Matters pertaining to access to food, food prices, and health 
disparities between different populations are outside the scope of this 
rulemaking.
    (Comment 17) One comment mentioned that frozen cherry pie should 
have to maintain, at a minimum, the standards for frozen foods during 
transport and storage.
    (Response 17) Frozen food product must follow our CGMPs (21 CFR 
117.80) and risk-based preventive controls (21 CFR 117.206) among other 
regulations. The final rule does not impact the other statutory 
requirements or regulations that food manufacturers must follow.
    (Comment 18) One comment stated that revocation of the standards of 
identity and quality will allow manufacturers to substitute cherries 
with yams.
    (Response 18) A product labeled as cherry pie, but containing yams 
rather than cherries, would be misbranded under 21 U.S.C. 343(a)(1) 
because the labeling would be false or misleading. Additionally, 
section 301(a) of the FD&C Act (21 U.S.C. 331(a)) prohibits the 
introduction or delivery for introduction into interstate commerce any 
food that is misbranded.

V. Effective Date

    This rule is effective 30 days after the date of publication in the 
Federal Register.

VI. Economic Analysis of Impacts

    We have examined the impacts of the final rule under Executive 
Order 12866, Executive Order 13563, Executive Order 14094, the 
Regulatory Flexibility Act (5 U.S.C. 601-612), the Congressional Review 
Act/Small Business Regulatory Enforcement Fairness Act (5 U.S.C. 801, 
Pub. L. 104-121), and the Unfunded Mandates Reform Act of 1995 (Pub. L. 
104-4).
    Executive Orders 12866, 13563, and 14094 direct us to assess all 
benefits, costs, and transfers of available regulatory alternatives 
and, when regulation is necessary, to select regulatory approaches that 
maximize net benefits (including potential economic, environmental, 
public health and safety, and other advantages; distributive impacts; 
and equity). Rules are ``significant'' under Executive Order 12866 
Section 3(f)(1) (as amended by Executive Order 14094) if they ``have an 
annual effect on the economy of $200 million or more (adjusted every 3 
years by the Administrator of the Office of Information and Regulatory 
Affairs (OIRA) for changes in gross domestic product); or adversely 
affect in a material way the economy, a sector of the economy, 
productivity, competition, jobs, the environment, public health or 
safety, or State, local, territorial, or tribal governments or 
communities.'' OIRA has determined that this final rule is not a 
significant regulatory action as defined by Executive Order 12866 
Section 3(f)(1).
    Because this rule is not likely to result in an annual effect on 
the economy of $100 million or more or meets other criteria specified 
in the Congressional Review Act/Small Business Regulatory Enforcement 
Fairness Act, OIRA has determined that this rule does not fall within 
the scope of 5 U.S.C. 804(2).
    The Regulatory Flexibility Act requires us to analyze regulatory 
options that would minimize any significant impact of a rule on small 
entities.
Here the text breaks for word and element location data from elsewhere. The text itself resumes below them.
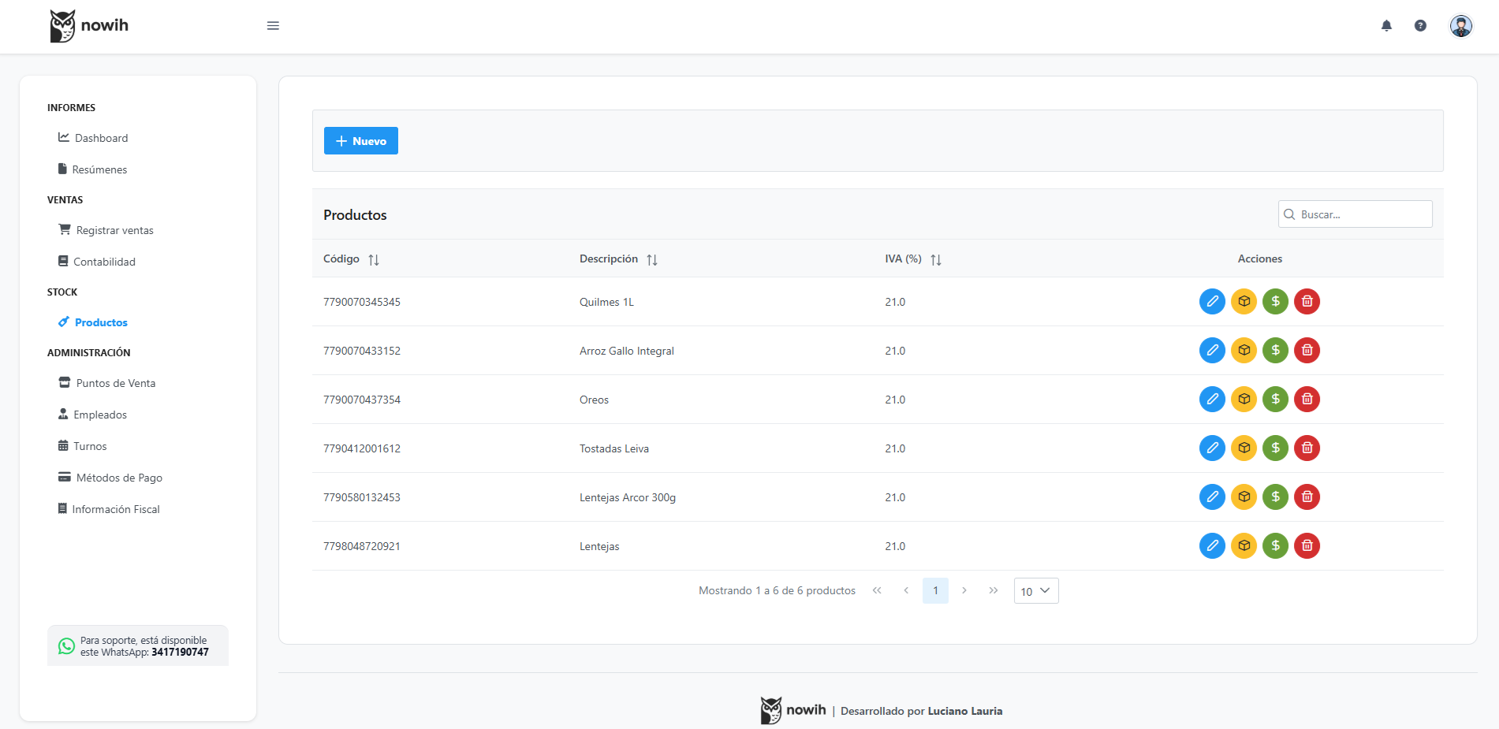Navigate to Registrar ventas

(x=114, y=230)

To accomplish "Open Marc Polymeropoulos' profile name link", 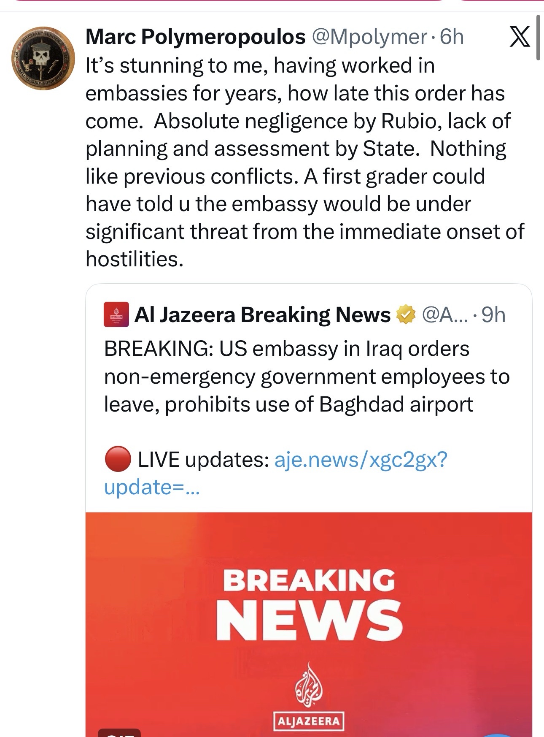I will (195, 37).
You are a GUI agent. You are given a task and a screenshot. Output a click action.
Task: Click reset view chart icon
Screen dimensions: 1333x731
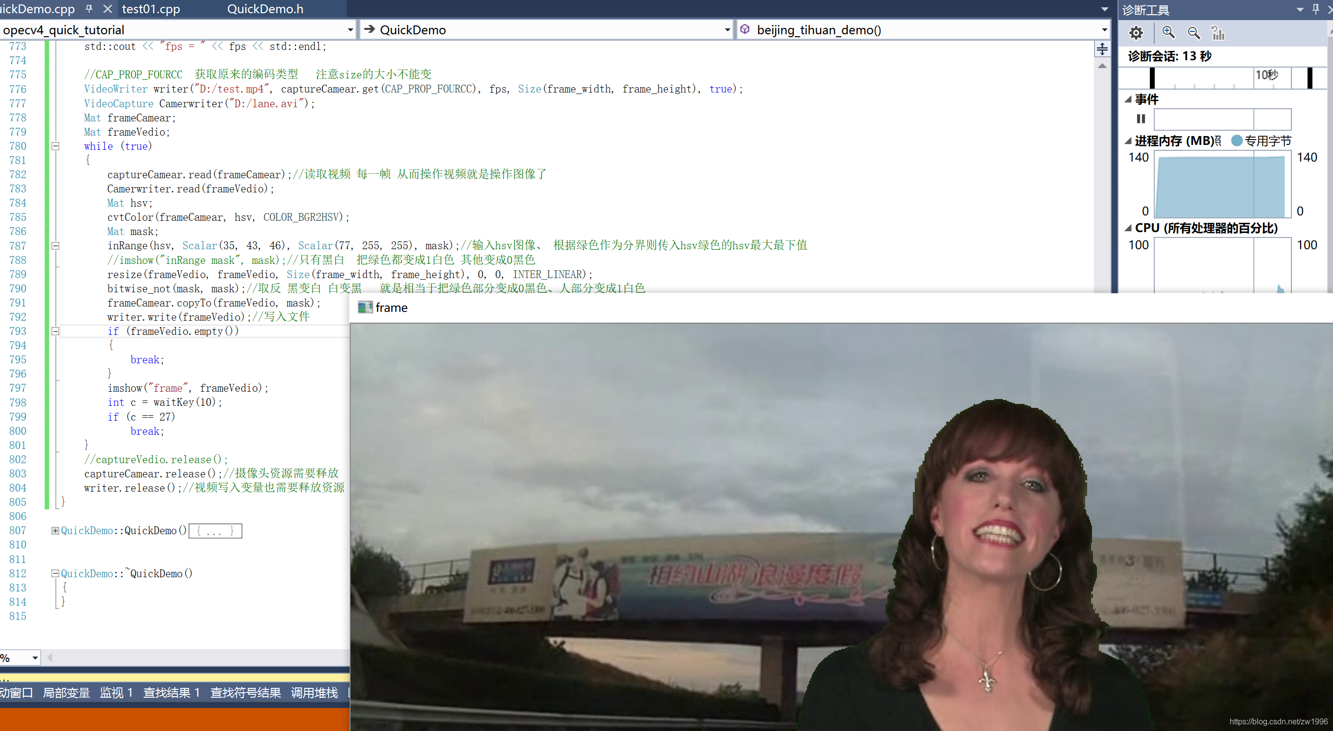1218,33
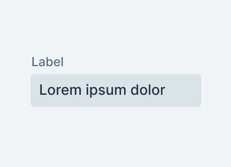Image resolution: width=231 pixels, height=167 pixels.
Task: Focus the text box under Label
Action: 116,90
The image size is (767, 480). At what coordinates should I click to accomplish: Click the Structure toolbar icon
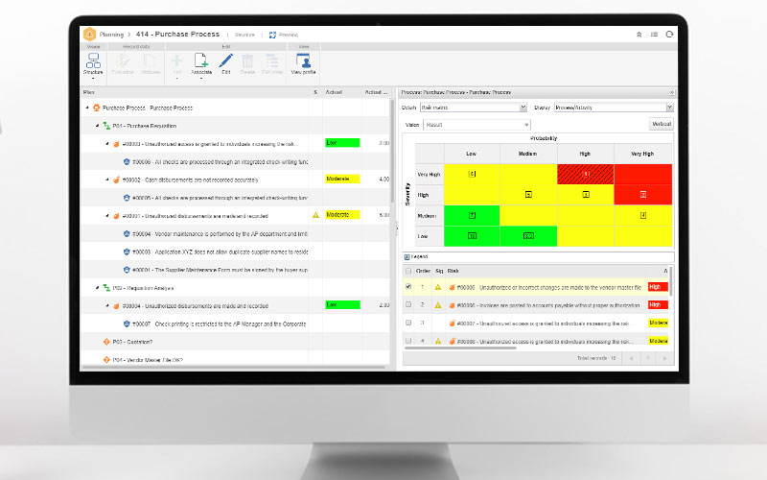coord(93,63)
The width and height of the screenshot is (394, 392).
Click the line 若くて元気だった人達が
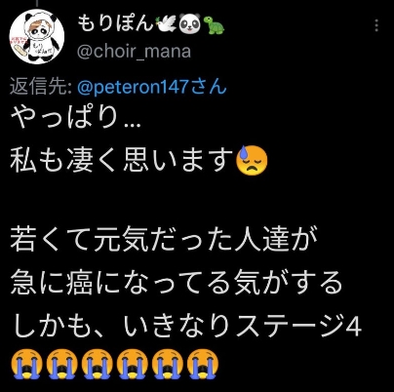(164, 241)
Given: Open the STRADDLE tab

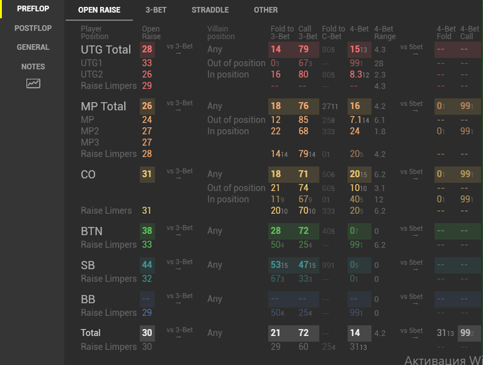Looking at the screenshot, I should point(210,10).
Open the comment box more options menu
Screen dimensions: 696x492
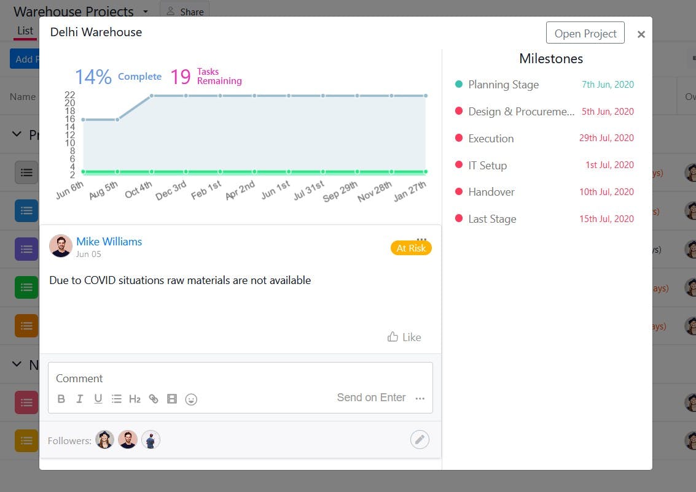(x=420, y=399)
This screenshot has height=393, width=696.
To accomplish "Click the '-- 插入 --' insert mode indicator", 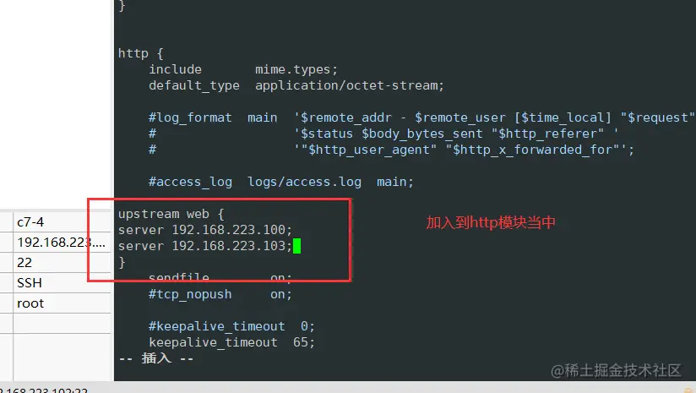I will 155,358.
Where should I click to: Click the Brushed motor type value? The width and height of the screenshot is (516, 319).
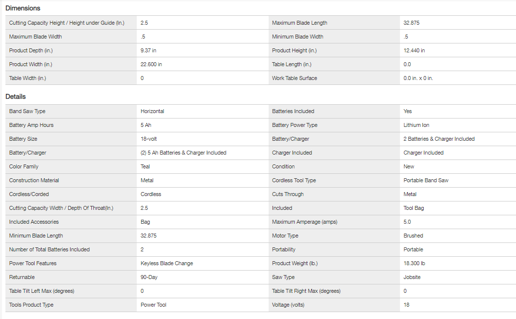(x=413, y=236)
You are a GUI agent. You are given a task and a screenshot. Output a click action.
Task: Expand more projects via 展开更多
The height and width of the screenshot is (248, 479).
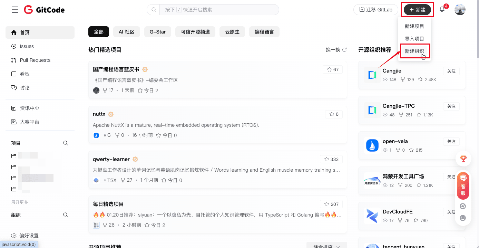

Because we conclude that this rule would not generate 
significant compliance costs, we certify that the final rule will not 
have a significant economic impact on a substantial number of small 
entities.
    The Unfunded Mandates Reform Act of 1995 (section 202(a)) requires 
us to prepare a written statement, which includes estimates of 
anticipated impacts, before issuing ``any rule that includes any 
Federal mandate that may result in the expenditure by State, local, and 
tribal governments, in the aggregate, or by the private sector, of 
$100,000,000 or more (adjusted annually for inflation) in any one 
year.'' The current threshold after adjustment for inflation is $183 
million, using the most current (2023) Implicit Price Deflator for the 
Gross Domestic Product. This final rule will not result in an 
expenditure in any year that meets or exceeds this amount.
    The final rule would not require firms within the frozen cherry pie 
industry to change their manufacturing practices. Our analysis of 
current food manufacturing practices and the petition to revoke the 
standards indicate that revoking the standards of identity and quality 
could provide benefits in terms of additional flexibility to 
manufacturers of frozen cherry pie products. We also conclude that 
these standards are obsolete because the requirements are not necessary 
to ensure that frozen cherry pie meets consumers' expectations about 
the food, and in some respect, place restrictions on the food that are 
inconsistent with consumers' expectations. Revocation of the standards 
would allow additional flexibility for, and the opportunity for

[[Page 18791]]

innovation regarding, frozen cherry pie, providing benefits to both 
consumers and industry. Therefore, we conclude that the final rule to 
revoke the standards for frozen cherry pie would provide social 
benefits at little to no cost to the respective industries (table 1).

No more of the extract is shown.